• Extracted data entries
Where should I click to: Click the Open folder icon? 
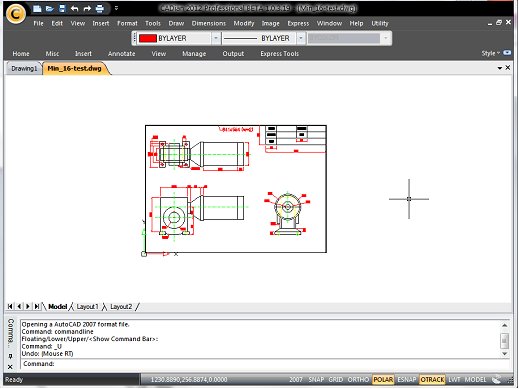tap(50, 9)
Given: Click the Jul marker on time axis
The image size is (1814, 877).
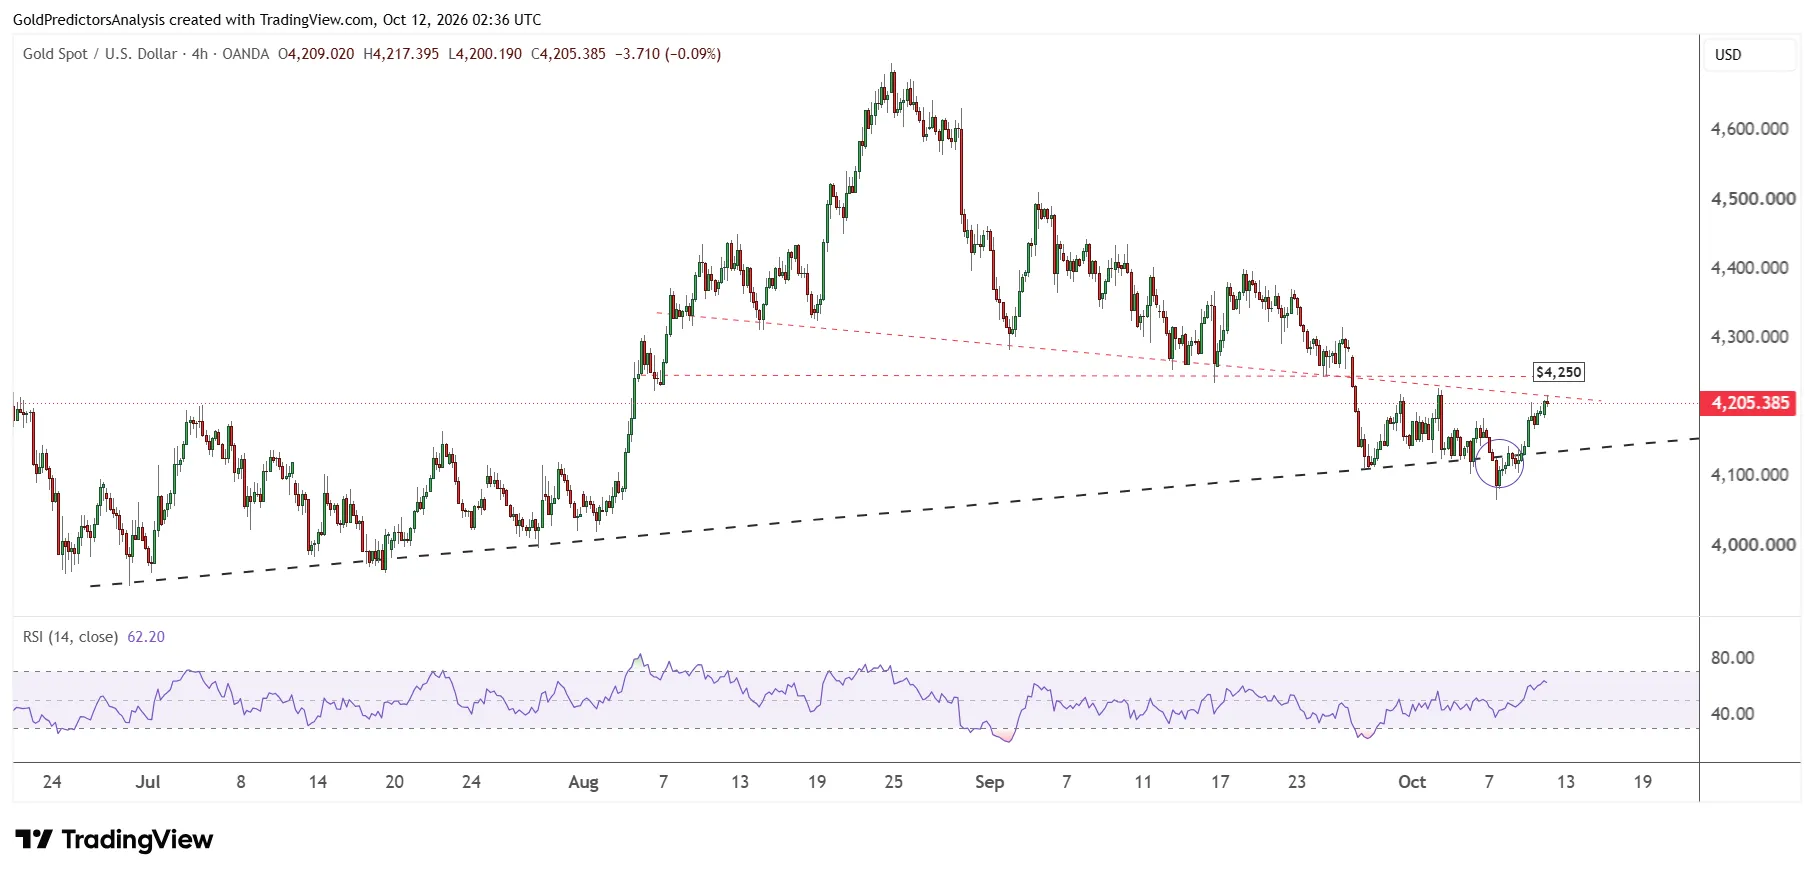Looking at the screenshot, I should tap(148, 782).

• What is being asked
The result should be all the records, retyped exactly, with no pictures among them.

• Result of this exercise
Where should I click to: Click the Open folder icon? 
tap(50, 9)
Given: Click the Jul marker on time axis
The image size is (1814, 877).
Looking at the screenshot, I should tap(148, 782).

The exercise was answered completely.